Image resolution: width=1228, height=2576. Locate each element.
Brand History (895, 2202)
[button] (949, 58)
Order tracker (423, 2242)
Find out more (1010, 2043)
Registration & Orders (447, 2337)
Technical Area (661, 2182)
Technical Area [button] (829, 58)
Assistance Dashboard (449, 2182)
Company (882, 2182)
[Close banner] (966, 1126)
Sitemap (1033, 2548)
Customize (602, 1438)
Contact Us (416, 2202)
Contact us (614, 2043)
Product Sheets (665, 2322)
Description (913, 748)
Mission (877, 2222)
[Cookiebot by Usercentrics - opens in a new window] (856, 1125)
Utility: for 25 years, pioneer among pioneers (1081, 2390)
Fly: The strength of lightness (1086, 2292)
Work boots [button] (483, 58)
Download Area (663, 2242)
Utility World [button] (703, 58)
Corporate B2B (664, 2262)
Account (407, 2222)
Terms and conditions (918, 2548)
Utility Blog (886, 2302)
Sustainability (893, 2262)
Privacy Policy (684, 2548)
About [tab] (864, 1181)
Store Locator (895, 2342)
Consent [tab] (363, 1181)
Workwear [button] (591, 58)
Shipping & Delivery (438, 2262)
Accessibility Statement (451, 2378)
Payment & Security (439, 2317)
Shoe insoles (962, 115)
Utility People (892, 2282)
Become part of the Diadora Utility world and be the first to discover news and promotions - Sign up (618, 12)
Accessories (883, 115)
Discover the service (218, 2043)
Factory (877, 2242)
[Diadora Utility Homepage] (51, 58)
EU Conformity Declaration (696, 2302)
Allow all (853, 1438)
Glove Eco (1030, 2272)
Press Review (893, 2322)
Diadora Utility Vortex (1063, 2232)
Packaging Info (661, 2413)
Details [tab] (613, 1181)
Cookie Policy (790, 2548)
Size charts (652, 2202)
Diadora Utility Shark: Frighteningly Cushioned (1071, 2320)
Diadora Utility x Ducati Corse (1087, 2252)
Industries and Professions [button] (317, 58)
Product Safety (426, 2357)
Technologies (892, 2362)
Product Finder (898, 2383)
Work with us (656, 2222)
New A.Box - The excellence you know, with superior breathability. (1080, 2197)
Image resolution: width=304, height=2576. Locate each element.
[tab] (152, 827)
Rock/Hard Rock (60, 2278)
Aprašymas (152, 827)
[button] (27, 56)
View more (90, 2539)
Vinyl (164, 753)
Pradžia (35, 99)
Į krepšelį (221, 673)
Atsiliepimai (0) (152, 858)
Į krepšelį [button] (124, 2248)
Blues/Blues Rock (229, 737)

Try it:
"Assistance Dashboard (449, 2182)" marks the last line to print; print everything from the first line of the data through that line, unchanged, and nothing more.

Task answer:
Image resolution: width=1228, height=2576. Locate each element.
Brand History (895, 2202)
[button] (949, 58)
Order tracker (423, 2242)
Find out more (1010, 2043)
Registration & Orders (447, 2337)
Technical Area (661, 2182)
Technical Area [button] (829, 58)
Assistance Dashboard (449, 2182)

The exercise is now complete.